[Assignment]
In the copy you make of the entries, no picture should appear, and every word must match.

(Beginning of Given records)

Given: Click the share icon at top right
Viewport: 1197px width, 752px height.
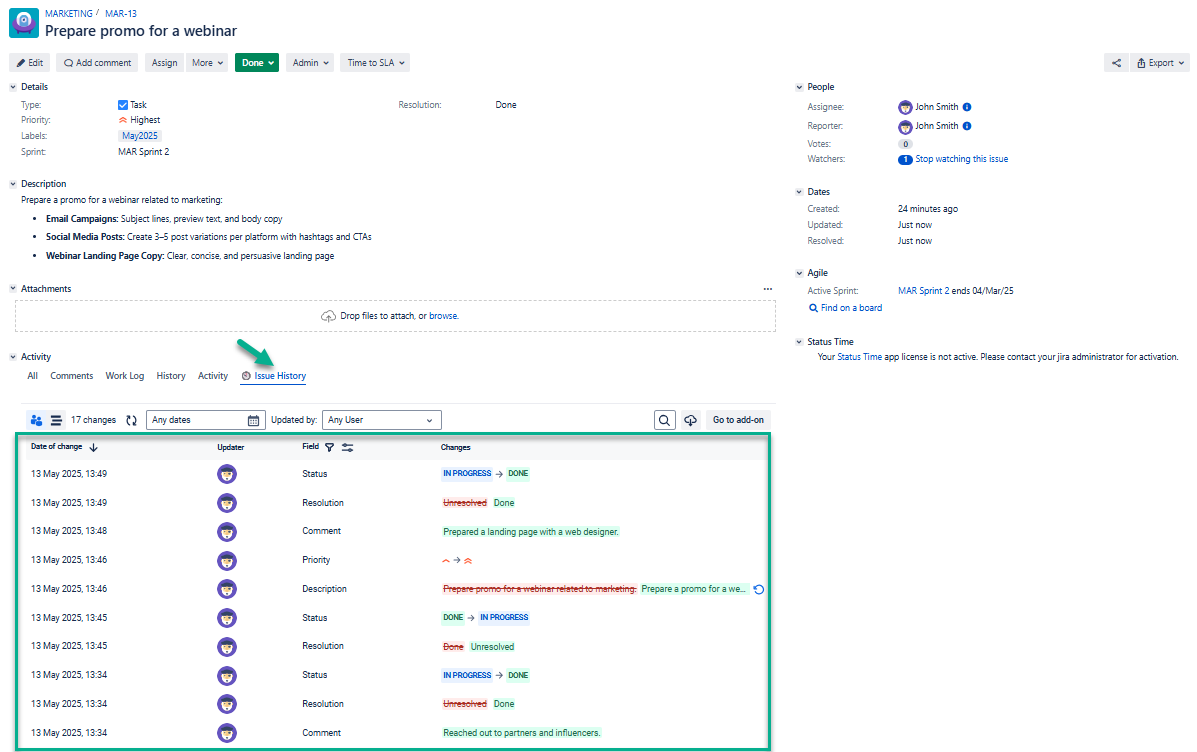Looking at the screenshot, I should [x=1116, y=62].
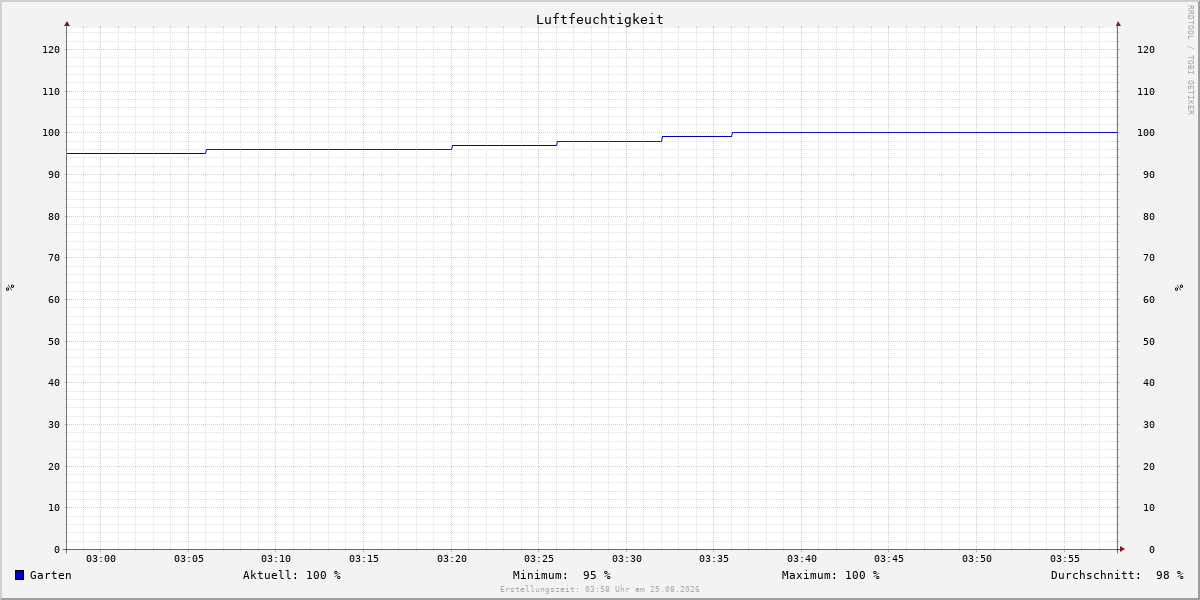Click the humidity line step at 03:06

(206, 151)
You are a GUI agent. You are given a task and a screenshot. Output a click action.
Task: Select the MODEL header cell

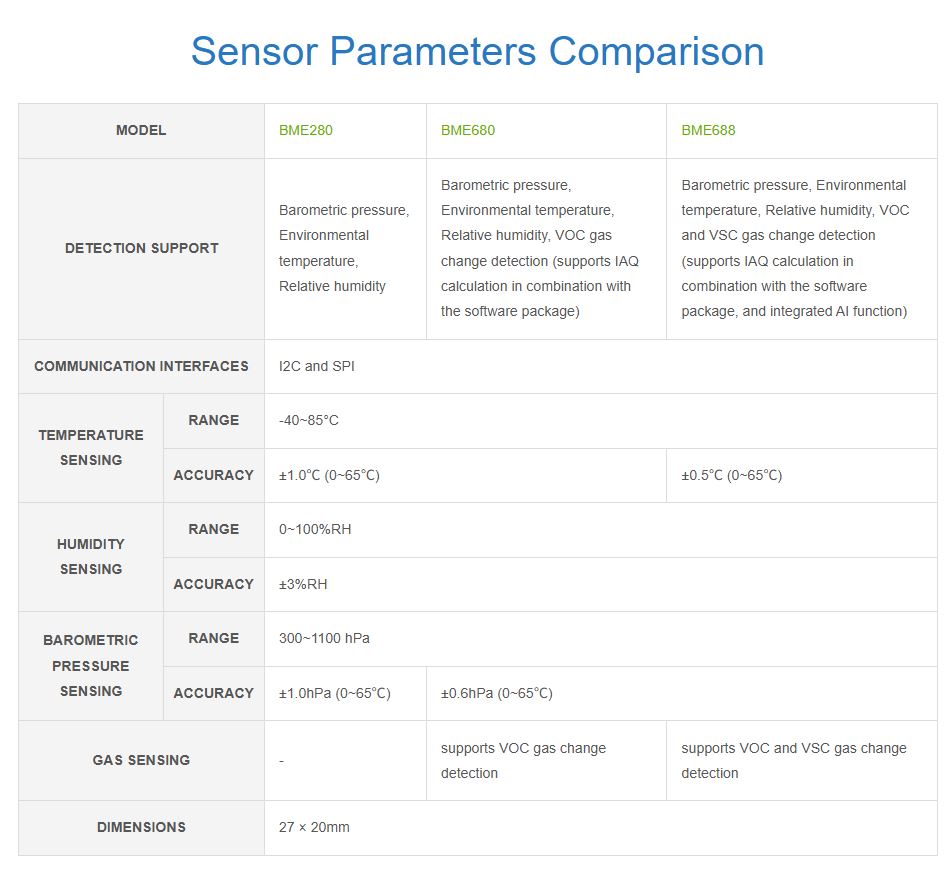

(End of Given records)

[Output below]
Given: Click the share icon at top right
Viewport: 1197px width, 752px height.
Looking at the screenshot, I should [x=1116, y=62].
Click the humidity line step at 03:06

(206, 151)
You are a GUI agent. You are given a task and a screenshot. Output a click action.
Task: Select the MODEL header cell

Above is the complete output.